* [Requests]
1) Duplicate the passage of the Iowa inheritance tax article starting at "The inheritance tax" and ending at "and fiduciary fees.".
2) According to the Iowa inheritance tax article, which valuation method is most common for tax purposes?
3) Carry the Iowa inheritance tax article forward from its final sentence.
━━━ Article
Iowa Inheritance Tax Return

An Iowa inheritance tax return includes a list of the property in the decedent’s estate and the value of the property. This list of property and values is referred to as the gross estate. The gross estate includes real estate and tangible personal property located in Iowa, in which the decedent had an interest at the time of death. If the decedent was domiciled in Iowa, all intangible personal property must also be included (such as real estate contracts, cash, bank accounts, promissory notes, accounts receivable, mortgages, crop rent, cash rent, stock, bonds, employee pensions, profit sharing plans, and IRAs). Some types of property may be only partially included in the decedent’s estate or may not be included at all. Examples include insurance payable to a person other than the decedent or the decedent’s estate, property owned in joint tenancy, certain gifts, life estates, powers of appointment, qualified terminable interest property, and annuities. Some property may not be included in the estate for probate administration purposes; however, the value of the property is included in the estate for Iowa inheritance tax purposes. Examples of these types of properties which are not subject to probate administration but could be subject to Iowa inheritance tax may include joint tenancy property, annuities and certain retirement plans, retained life interests, trusts, and gifts made within three years of death.

Property Valuation

The property listed in the gross estate inventory must be valued. The valuation may be computed in one of three ways. The most common method for tax purposes is market value on the date of death of the decedent. Market value is the price at which the property would change hands between a willing buyer and a willing seller on the date of death. The other two methods include an alternate valuation, which is the market value six months after the date of death of the decedent; or, a special use valuation, but only if this valuation is to be used for federal estate tax purposes.

Liabilities and Expenses

The inheritance tax return also includes a list of liabilities or debts and deductions. When all the property is gathered and valued, the liabilities or debts are deducted in order to compute the shares of the estate each recipient will receive.

Not all liabilities or debts are deductible and may include debts of the decedent owing at the time of death, mortgages or liens securing a debt on Iowa property owned by the decedent, and certain taxes accrued before death. Funeral expenses and expenses incurred in administering the property in the gross estate are deductible which would include attorney and fiduciary fees.

Filing the Return

If the decedent’s estate has been probated, the personal representative (executor or administrator) must file the return with the Iowa Department of Revenue. If the personal representative fails to file the return or if the estate is not probated, the beneficiary must file the return.
━━━━━━
━━━ Information supplied
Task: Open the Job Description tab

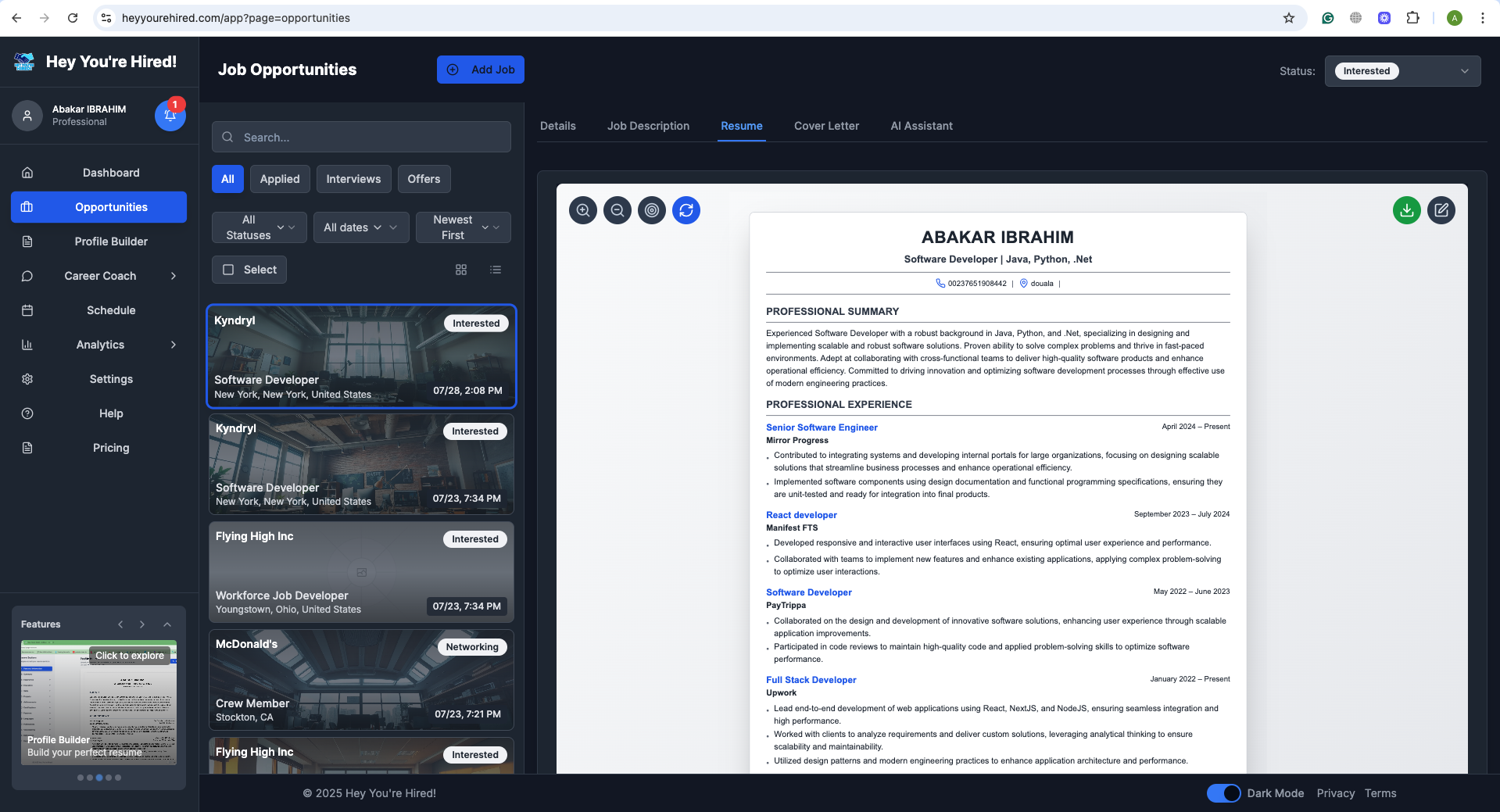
━━━━━━
* [Answers in order]
1)
The inheritance tax return also includes a list of liabilities or debts and deductions. When all the property is gathered and valued, the liabilities or debts are deducted in order to compute the shares of the estate each recipient will receive.

Not all liabilities or debts are deductible and may include debts of the decedent owing at the time of death, mortgages or liens securing a debt on Iowa property owned by the decedent, and certain taxes accrued before death. Funeral expenses and expenses incurred in administering the property in the gross estate are deductible which would include attorney and fiduciary fees.

2) Market value on the date of the decedent's death.

3)
Probate and Small Estates

As noted above, if an estate is not probated the beneficiary must file any required return. Although the focus of this article is not on the probate   process in Iowa, it is worth noting that some 2018 changes to Iowa law may impact whether an estate is probated. A section of the Iowa probate code (633.356) was revised to increase the dollar amount whereby a decedent’s property may be distributed by affidavit in lieu of a formal probate proceeding - and that amount was increased from $25,000 to $50,000 (or less). That code section outlines the affidavit requirements. A somewhat related change to the Small Estate Statute (Chapter 365 of the Iowa Code) was also made in 2018. This change increased the maximum value of probate assets for an estate to qualify for small estate administration from $100,000 to $200,000 for persons dying on or after July 1, 2020. While these two changes do not directly impact Iowa inheritance tax, they do increase the possibilities for how small estates may be handled in Iowa, thus impacting whether a probate is filed, or not. As with all matters related to estate settlement, a competent estate attorney should be consulted.

When Must an Iowa Inheritance Tax Return be Filed?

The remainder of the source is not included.